* WHAT IS EXPECTED *
Retype, word for word, every line from the one holding "This screenshot has width=900, height=526." through the one holding "You are a computer-use agent. The image" in the entries below, both included, and only those lines.

%%

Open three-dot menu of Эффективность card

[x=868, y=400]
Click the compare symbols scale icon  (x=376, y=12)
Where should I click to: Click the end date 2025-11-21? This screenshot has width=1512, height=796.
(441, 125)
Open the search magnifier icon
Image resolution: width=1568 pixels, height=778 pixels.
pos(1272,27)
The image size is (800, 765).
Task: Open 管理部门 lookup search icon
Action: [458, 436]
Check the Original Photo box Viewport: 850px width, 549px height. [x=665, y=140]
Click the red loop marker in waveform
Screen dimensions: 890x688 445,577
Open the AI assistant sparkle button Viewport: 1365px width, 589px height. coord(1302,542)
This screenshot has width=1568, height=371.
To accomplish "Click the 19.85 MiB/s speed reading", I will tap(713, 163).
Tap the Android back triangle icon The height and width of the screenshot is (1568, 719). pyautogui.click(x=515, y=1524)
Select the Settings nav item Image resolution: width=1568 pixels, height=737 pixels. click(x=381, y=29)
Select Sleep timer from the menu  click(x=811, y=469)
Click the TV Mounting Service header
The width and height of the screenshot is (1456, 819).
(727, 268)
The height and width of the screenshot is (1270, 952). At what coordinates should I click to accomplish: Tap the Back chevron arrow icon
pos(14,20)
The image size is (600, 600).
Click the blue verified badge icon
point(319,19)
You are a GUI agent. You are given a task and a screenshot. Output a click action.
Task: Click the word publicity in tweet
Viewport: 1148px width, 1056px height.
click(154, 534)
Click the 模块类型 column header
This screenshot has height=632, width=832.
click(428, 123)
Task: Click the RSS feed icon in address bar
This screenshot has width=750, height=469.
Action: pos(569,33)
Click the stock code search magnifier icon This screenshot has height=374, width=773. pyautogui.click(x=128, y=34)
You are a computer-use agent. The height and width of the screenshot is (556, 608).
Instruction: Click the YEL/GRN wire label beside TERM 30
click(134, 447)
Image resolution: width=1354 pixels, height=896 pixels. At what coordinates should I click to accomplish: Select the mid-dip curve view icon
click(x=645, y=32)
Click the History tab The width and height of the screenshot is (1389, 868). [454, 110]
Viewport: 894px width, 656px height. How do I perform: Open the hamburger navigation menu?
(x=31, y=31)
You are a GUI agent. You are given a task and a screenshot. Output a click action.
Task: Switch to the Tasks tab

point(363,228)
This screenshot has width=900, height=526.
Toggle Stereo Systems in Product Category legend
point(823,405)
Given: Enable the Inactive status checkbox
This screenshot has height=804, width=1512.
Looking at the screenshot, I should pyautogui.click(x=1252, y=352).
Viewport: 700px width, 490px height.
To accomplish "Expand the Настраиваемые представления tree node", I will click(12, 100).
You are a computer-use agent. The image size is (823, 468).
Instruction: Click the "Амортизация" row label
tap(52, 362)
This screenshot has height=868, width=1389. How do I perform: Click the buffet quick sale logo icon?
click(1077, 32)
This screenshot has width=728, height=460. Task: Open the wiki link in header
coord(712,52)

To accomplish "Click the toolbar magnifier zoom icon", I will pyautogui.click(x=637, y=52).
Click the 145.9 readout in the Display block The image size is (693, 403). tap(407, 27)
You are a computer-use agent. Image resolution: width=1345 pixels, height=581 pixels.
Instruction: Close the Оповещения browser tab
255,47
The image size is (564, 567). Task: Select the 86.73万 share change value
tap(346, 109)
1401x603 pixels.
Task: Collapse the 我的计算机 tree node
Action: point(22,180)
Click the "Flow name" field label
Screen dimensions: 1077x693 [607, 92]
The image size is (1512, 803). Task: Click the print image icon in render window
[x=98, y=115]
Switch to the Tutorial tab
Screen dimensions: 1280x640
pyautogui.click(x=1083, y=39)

%%

* TASK ANSWER *
This screenshot has width=900, height=526.
Toggle Stereo Systems in Product Category legend
point(823,405)
Given: Enable the Inactive status checkbox
This screenshot has height=804, width=1512.
Looking at the screenshot, I should pyautogui.click(x=1252, y=352).
Viewport: 700px width, 490px height.
To accomplish "Expand the Настраиваемые представления tree node", I will click(12, 100).
You are a computer-use agent. The image size is (823, 468).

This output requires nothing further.